İsrail, Lübnan'ın başkent Beyrut'u hedef aldığı saldırılarda, Dahiya semtindeki sıralı binalara düzenlenen saldırıda, Hizbullah lideri Hasan Nasrallah'ın da bulunduğu ana karargahın vurulduğu iddiaları gündeme geldi. Bu saldırı, bölgedeki gerilimi artırırken, uluslararası toplumun tepkisini çekti.

Beyrut’ta yaşananlar, güvenlik endişelerini derinleştirirken, bölgesel istikrar için kaygı verici bir durum oluşturmaya devam ediyor.

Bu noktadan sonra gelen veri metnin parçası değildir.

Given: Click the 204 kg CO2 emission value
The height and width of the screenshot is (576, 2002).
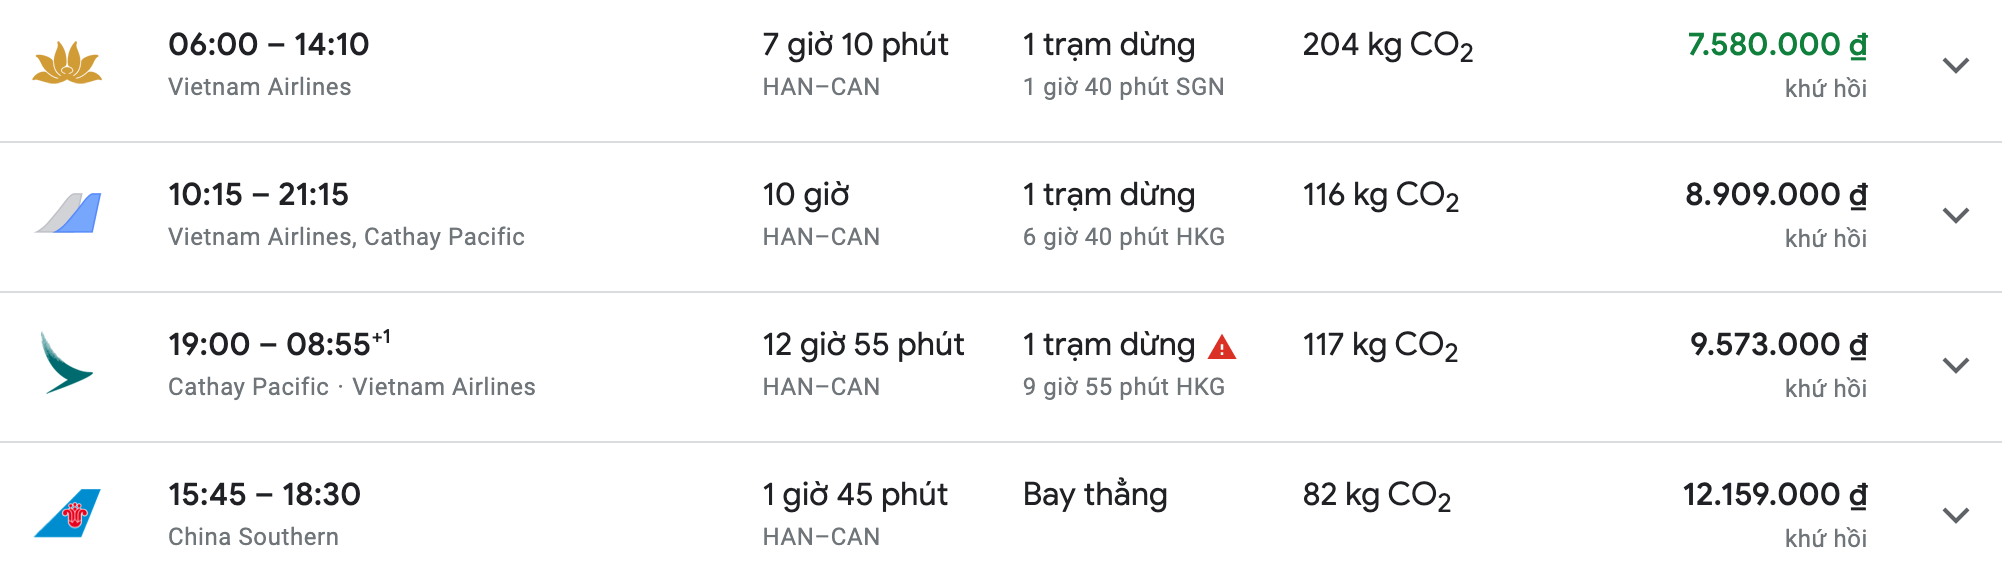Looking at the screenshot, I should [x=1389, y=45].
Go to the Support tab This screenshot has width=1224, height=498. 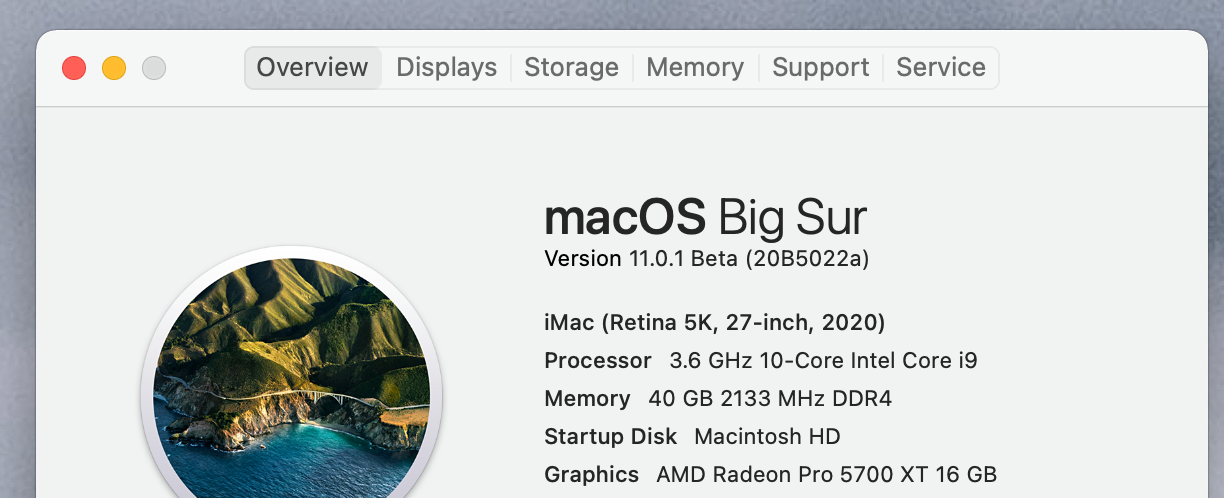[821, 67]
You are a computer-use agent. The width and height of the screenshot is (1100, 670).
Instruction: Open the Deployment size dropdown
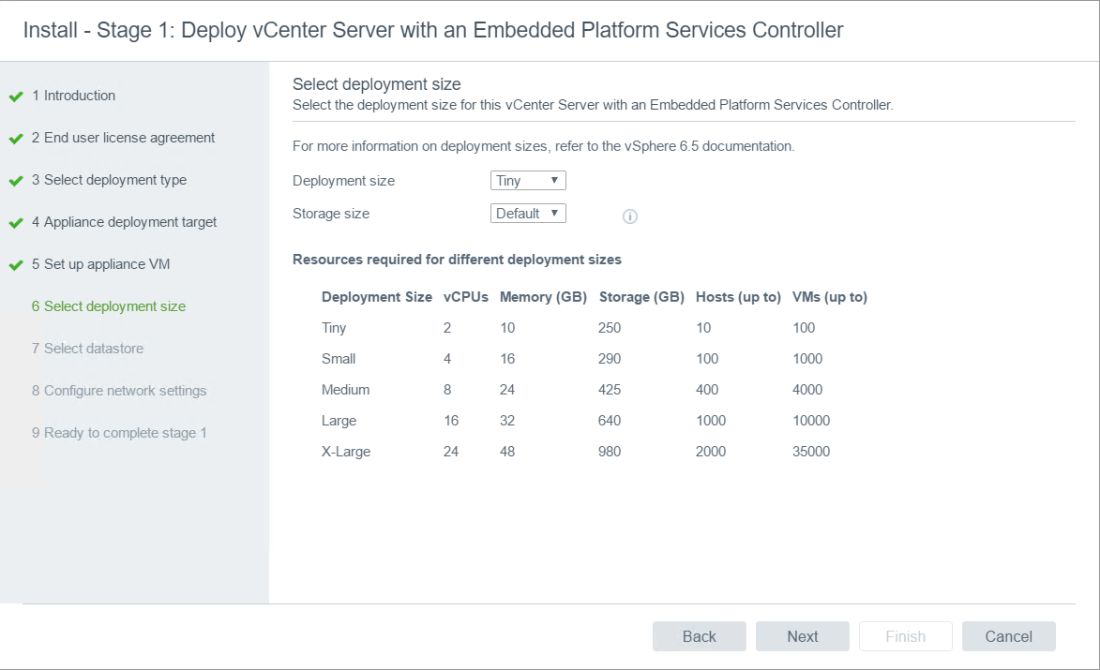click(528, 181)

İsrail'in saldırılarının ardında Nasrallah'ın öldürüldüğü iddiaları üzerine Suriye'de muhaliflerin kontrolündeki bölgelerde halk sokaklara çıkarak kutlama yaptı. Sevinç çığlıklarının atıldığı kutlamalarda, önümüzdeki günlerin ne getireceği ise belirsizliğini sürdürüyor.

SURİYELİ MUHALİFLER, NASRALLAH'IN ÖLÜMÜNE NEDEN SEVİNİYOR?

2011 Mart'ında Suriye'de Baas Partisi rejimine karşı başlayan gösteriler, Beşar Esed yönetimi tarafından sert bir şekilde bastırıldı. Bu süreçte, İran’ın Tahran-Şam-Beyrut üçgenindeki "Şii hilali" projesi ciddi bir tehdit altına girdi. Hizbullah, Esed rejiminin çöküşüne göz yummayarak 2012'den itibaren Suriye iç savaşına aktif olarak müdahil oldu ve 2013’te bu durumu resmen kabul etti.

Lübnan sınırında muhaliflerle yaşanan çatışmalara katılan Hizbullah, rejimin ayakta kalmasına önemli katkılarda bulundu. Ancak, bu süreç örgütün üzerinde olumsuz etkilere de yol açtı. Savaşlar sırasında yüzlerce milisini kaybeden Hizbullah, Lübnan'da giderek artan bir tepkiyle karşılaştı ve örgüte katılımda düşüş gözlemlendi. 2006’daki İsrail zaferinin ardından elde ettiği popülarite, Suriye’deki sivil halka karşı yürüttüğü şiddet nedeniyle sarsıldı.

Ayrıca, Hizbullah’ın yönetim kademesindeki kayıplar da dikkat çekici. İran’dan gelen silahların bir tehdit olarak algılandığı İsrail, gerçekleştirdiği hava saldırılarıyla çok sayıda Hizbullah komutanını hedef aldı. Tüm bu gelişmeler, Hizbullah’ın bölgedeki etkisini ve meşruiyetini ciddi şekilde zayıflattı.